Before the debate was over, I felt like I was watching Legally Blonde III: The Campaign, during which spunkiness triumphs over substance again.
Palin likes to play the Joe Sixpack Everyman card, and there is no doubt this multi-tasking mother of five knows more about what is going on in the average American family than any of the men on either ticket. She gets it because she lives it.
Women are saying this is the reason they like her. She is one of us.
But I don't want anybody like me to be vice president.
I want an Ivy League education. Maybe a Rhodes scholarship. How about a law degree or an MBA or a divinity degree? I want military service or a career in corporate or government leadership or in the diplomatic corps.

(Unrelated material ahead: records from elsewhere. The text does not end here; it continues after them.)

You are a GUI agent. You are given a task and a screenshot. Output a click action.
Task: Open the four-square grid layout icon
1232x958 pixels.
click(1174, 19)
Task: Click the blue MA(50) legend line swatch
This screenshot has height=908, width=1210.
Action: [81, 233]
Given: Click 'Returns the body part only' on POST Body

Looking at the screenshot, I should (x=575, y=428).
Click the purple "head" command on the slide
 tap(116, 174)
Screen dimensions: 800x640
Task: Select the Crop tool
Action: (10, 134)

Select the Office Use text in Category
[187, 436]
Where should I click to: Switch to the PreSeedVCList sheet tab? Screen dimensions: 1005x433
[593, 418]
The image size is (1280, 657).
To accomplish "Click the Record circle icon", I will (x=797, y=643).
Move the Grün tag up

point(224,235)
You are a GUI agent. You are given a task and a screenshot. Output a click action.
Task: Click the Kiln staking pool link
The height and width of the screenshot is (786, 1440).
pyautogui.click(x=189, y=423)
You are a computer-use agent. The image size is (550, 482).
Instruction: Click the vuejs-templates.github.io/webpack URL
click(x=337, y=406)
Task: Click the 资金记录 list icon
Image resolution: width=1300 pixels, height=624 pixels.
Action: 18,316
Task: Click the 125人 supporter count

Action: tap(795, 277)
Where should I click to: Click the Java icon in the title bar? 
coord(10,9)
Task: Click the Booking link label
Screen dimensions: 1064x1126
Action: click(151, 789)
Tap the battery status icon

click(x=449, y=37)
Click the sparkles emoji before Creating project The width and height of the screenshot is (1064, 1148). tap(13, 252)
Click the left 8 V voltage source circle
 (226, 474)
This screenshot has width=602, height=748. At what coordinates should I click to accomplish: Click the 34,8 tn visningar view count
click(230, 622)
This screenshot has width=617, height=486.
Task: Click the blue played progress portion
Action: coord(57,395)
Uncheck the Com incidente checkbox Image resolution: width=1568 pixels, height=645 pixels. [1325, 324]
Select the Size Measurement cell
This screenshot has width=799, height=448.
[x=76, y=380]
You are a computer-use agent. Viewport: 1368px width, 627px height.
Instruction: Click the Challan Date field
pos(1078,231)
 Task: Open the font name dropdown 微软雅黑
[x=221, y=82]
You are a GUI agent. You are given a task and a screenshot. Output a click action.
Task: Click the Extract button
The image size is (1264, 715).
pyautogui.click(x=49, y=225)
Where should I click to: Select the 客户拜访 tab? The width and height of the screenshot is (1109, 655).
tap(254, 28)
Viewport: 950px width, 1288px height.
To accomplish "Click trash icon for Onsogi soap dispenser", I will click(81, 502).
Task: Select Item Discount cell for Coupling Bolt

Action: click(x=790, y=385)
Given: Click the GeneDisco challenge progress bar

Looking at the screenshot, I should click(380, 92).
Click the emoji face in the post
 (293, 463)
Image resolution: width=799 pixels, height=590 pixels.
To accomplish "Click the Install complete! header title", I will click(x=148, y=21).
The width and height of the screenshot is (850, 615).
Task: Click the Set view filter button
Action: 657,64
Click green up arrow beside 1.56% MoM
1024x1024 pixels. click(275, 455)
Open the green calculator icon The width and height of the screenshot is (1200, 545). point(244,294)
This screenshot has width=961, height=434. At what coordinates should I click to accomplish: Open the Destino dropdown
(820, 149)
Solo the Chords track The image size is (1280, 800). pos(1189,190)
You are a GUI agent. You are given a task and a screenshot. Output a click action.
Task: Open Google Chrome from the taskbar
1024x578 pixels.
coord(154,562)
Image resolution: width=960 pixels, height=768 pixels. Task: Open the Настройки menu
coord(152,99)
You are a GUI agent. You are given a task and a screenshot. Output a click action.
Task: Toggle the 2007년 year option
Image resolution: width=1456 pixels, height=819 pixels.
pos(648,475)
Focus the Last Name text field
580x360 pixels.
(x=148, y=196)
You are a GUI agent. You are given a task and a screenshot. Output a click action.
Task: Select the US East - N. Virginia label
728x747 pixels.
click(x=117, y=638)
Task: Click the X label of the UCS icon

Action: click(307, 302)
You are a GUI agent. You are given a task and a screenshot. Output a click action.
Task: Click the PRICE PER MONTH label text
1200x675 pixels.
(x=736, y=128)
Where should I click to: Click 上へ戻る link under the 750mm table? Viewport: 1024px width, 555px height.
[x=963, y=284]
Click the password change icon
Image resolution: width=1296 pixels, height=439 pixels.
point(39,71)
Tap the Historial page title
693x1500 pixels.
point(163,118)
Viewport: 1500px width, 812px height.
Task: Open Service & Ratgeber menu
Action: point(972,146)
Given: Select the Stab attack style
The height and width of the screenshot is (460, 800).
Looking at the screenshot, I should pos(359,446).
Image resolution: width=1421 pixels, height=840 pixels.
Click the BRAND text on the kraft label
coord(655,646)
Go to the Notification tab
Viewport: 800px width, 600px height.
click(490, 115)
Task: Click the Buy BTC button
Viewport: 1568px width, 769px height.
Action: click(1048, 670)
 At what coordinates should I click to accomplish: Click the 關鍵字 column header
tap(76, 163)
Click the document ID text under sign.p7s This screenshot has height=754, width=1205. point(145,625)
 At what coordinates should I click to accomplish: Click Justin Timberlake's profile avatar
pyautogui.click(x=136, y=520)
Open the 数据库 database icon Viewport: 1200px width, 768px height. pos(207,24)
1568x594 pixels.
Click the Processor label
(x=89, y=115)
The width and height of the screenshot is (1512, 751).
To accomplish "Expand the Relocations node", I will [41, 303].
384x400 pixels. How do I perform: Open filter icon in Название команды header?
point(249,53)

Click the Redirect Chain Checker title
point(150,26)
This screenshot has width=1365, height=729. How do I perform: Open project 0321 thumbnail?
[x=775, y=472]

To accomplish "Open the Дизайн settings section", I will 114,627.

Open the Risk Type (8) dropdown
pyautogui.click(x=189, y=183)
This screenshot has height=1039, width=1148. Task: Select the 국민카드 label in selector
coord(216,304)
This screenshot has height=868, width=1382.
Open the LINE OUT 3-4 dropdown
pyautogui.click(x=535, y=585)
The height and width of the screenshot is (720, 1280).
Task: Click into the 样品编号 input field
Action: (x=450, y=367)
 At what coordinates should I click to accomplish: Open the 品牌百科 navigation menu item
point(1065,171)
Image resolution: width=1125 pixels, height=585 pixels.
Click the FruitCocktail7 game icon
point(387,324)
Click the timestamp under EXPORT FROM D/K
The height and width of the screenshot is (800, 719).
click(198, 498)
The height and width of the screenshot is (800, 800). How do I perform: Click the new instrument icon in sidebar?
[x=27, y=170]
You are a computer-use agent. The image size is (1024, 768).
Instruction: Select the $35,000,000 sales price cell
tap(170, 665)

These are really scary times, and I want leaders with solid-gold resumes. I want intellectual heft. I want somebody way smarter than me.
I am not elitist, I am nervous. And I don't want as vice president a car-pooling mom who runs a state like a part-time job and who can't find her way from a subject to a predicate.
I want somebody who can do more than find 50 ways to use maverick in a sentence. I want somebody who can actually pitch in and help the next president find his way out of wars on two fronts, a recession and a health care crisis - just for starters.
And if her televised interviews and her debate performance are any indication, Palin's not up to the newly defined role of vice president as co-general manager of the country, even if she is taking a Cheney-like role in attacking Barack Obama as a terrorist.
Her chirpy meandering through the issues reminds me of Cher in the classroom debate on television violence in the movie Clueless:
"Until mankind is peaceful enough not to have violence on the news, there's no point in taking it out of shows that need it for entertainment value."
As if.
We are in the middle of an economic meltdown that could very well sink the Republican ticket all by itself, and all I can think is that if McCain loses, everybody is going to blame Sarah Palin.
If that happens, it could be a lifetime before a woman is on a national ticket again, and whether or not she is fodder for good Saturday Night Live skits will be part of the vetting process.
Maybe we will get lucky, and if McCain loses, everybody will blame Tina Fey.